## [Exercise set]
1. In the text about TeeFlii, what name did he perform under as a teenager?
2. Write out everything from "As a teenager, TeeFlii" down to "as an artist." in the text about TeeFlii, swapping "stability" for "success".

## [Quoted text]
As a teenager, TeeFlii began dancing and krumping, performing under the name Baby Tight Eyez, and earned placement in a few early Chris Brown music videos as well as appearing in a major role in Rize, David LaChapelle's 2005 documentary about Los Angeles' Krump scene. After the film was released, by the time he was 19, he had been living at various friends' houses, and after having his first daughter he went through an issue with the mother, where he lost visitation rights. He then started writing songs for other people to "get the vent off" and started seeing a better chance at stability in his life, so he pushed himself as an artist.

He created his stage name partially from his experience in the movie "Rize." He says in an interview, "TeeFLii came from dancing. I was in the Rize movie, and my name in the movie was Baby Tight Eyez. I was under somebody in dancing named Tight Eyez, then I wanted to branch off and do my own thing when I started getting older. I wanted to have my own name and something I could say that I did for myself. I grew up under another dude named Flii Stylz who choreographed for Chris Brown, Usher, Omarion, everybody in the game. I took a liking to him and next thing I knew, I just took the name TeeFLii."

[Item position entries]

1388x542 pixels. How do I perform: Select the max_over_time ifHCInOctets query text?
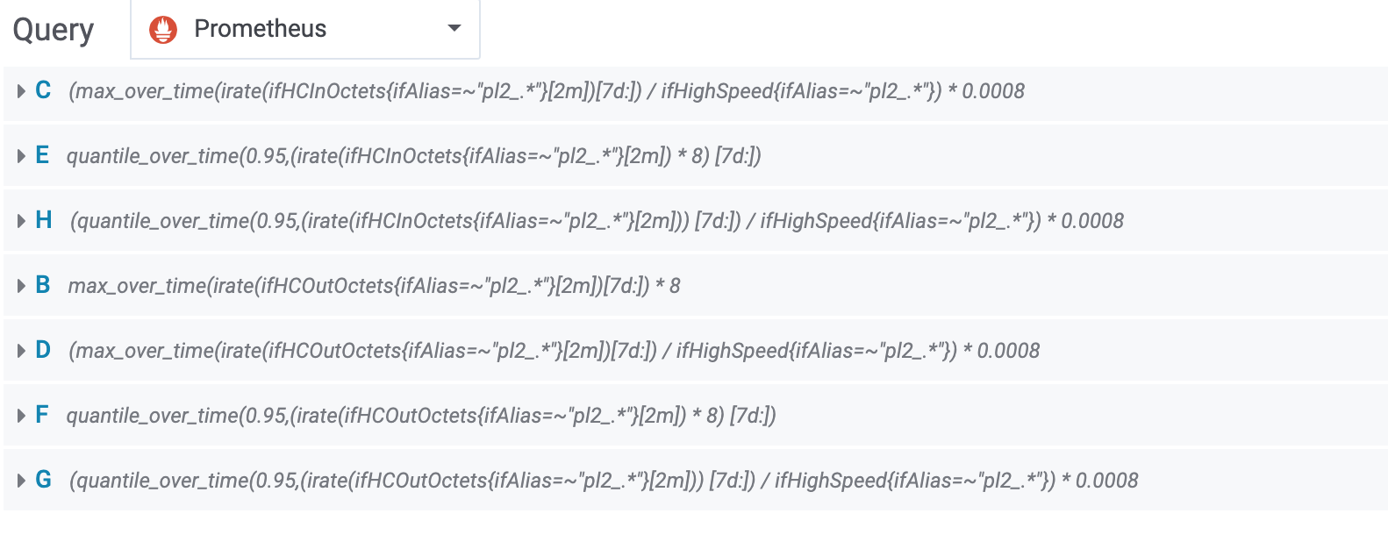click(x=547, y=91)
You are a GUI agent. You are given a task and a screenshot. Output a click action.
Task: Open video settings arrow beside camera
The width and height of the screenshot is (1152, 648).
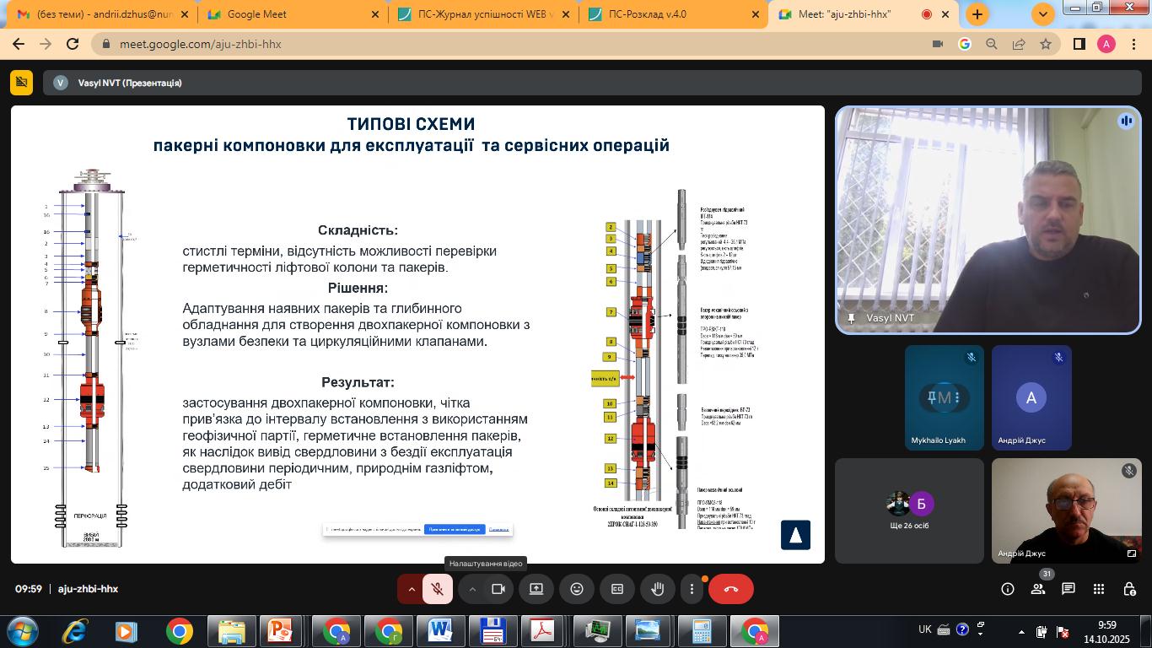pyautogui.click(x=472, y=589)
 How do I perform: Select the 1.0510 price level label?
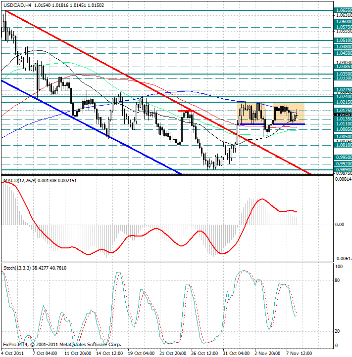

## [Task answers]
1. Baby Tight Eyez

2.
As a teenager, TeeFlii began dancing and krumping, performing under the name Baby Tight Eyez, and earned placement in a few early Chris Brown music videos as well as appearing in a major role in Rize, David LaChapelle's 2005 documentary about Los Angeles' Krump scene. After the film was released, by the time he was 19, he had been living at various friends' houses, and after having his first daughter he went through an issue with the mother, where he lost visitation rights. He then started writing songs for other people to "get the vent off" and started seeing a better chance at success in his life, so he pushed himself as an artist.